Shephard clutched himself and tittered sourly. “You have just said it: You end the demonic attack by waking the sleepers! They are the extrapolation of all mankind. Men sleep even when they think they are awake—the true self sleeps—and because it sleeps we are ruled by the egoic, by vanity . . . by the
demonic
. Unchecked, unchanneled, it rages where it will! Sometimes in quiet cunning, friends, dear friends—sometimes in overt brutality! Even those—those of us who managed some higher consciousness—it’s in all the wrong parts of us! We’re all . . . we’re like—like the Elephant Man—all overgrown in the wrong places, inside. . . .”

“How can they be awakened, Professor?” Melissa asked more gently.
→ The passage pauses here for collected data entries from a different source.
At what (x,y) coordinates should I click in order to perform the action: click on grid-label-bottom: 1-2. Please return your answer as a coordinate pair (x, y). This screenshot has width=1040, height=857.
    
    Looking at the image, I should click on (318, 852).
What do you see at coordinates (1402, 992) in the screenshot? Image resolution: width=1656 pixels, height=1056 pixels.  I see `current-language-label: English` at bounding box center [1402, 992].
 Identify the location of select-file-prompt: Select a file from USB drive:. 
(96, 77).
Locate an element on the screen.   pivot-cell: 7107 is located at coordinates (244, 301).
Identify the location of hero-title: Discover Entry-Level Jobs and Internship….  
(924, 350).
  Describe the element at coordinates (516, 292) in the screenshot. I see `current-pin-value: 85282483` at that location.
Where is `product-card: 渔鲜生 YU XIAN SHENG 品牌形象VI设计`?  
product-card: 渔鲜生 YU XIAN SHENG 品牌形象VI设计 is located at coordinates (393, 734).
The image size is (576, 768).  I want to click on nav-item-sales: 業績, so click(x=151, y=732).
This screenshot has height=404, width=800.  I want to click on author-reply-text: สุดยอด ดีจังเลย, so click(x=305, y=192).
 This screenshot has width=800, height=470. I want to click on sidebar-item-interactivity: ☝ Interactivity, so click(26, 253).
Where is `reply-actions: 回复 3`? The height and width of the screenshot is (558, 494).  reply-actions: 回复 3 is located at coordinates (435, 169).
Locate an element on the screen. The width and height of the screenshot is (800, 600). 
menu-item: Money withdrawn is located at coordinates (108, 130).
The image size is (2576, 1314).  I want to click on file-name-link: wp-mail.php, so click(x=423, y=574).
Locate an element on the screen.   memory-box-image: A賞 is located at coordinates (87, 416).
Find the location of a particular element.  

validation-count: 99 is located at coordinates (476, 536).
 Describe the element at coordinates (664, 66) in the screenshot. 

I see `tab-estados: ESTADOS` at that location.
“I don’t know! If I knew, I’d have done it! I came here with drugs, various drugs, to awaken them, and I administered them. Nothing worked. I used those drugs to keep myself awake, for weeks at a time, for fear I might become like them. You see before you the result—I am a wreckage. But these—these sleepers cannot be awakened by any ordinary medical means—not by ice water—not by blasting symphonies in their ears!”

“And if you kill them—you render the demons permanent, or so I suspect,” Paymenz murmured.

“Yes. They are what they are. As the sleepers sleep, each has a corresponding demon who rages in the outer world. And how the demons look, what they do, is partly sustained by what path the sleepers chose, by their acts—but also by the sleep of the rest of humanity! If the human race—even some great portion—saw itself as it was, there would be a—a ripple effect that would be some help.” As he went on he slowly slumped into a fetal position, lying on his side, muttering, the words more and more difficult to hear. “But the
shock
required to wake those who sleep this sleep . . . well, it’s too late to be self-generated by the sleeper. Such a shock comes only from—from a kind of grace coming from something greater than all of us, from the solar level, the next higher plane. But how, how to—to focus that, to— I don’t know . . . I thought perhaps . . . I don’t know.” He shook his body, as he might have once shaken only his head, and fell silent. And then he went limp.

We looked at him, at one another, back at Shephard. I asked, “Is he dead? Asleep?”

Melissa touched his neck. After a moment she shook her head. “Neither. Unconscious.” She stood and looked at the sleeping multitude. “Or in a trance of some kind. Perhaps he has become like one of these others.”

“No,” Nyerza said. “Not yet.”

“Mendel was here,” I said. “He must intend something. You who are . . . you in the circle. Didn’t you know about all this?”